> **Data shown**

▶

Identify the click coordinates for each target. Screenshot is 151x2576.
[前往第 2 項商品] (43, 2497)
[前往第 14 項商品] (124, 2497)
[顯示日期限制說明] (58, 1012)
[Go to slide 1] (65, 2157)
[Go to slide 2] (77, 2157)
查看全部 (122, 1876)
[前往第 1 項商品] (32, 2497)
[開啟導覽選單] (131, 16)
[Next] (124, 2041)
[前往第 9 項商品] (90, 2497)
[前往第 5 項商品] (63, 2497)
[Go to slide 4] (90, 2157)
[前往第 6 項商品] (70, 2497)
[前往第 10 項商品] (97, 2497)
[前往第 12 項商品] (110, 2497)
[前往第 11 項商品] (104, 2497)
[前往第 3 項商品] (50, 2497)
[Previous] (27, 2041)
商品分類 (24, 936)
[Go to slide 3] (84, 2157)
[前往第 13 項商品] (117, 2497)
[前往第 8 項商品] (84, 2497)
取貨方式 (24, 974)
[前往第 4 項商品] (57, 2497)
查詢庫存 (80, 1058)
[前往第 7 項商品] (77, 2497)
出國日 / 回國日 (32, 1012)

◀

> **Work item**
What you output must match the lines from the beginning of the material through the line with "[前往第 5 項商品] (63, 2497)" exactly, both ends included.

> **Exercise answer**
Identify the click coordinates for each target. Screenshot is 151x2576.
[前往第 2 項商品] (43, 2497)
[前往第 14 項商品] (124, 2497)
[顯示日期限制說明] (58, 1012)
[Go to slide 1] (65, 2157)
[Go to slide 2] (77, 2157)
查看全部 (122, 1876)
[前往第 1 項商品] (32, 2497)
[開啟導覽選單] (131, 16)
[Next] (124, 2041)
[前往第 9 項商品] (90, 2497)
[前往第 5 項商品] (63, 2497)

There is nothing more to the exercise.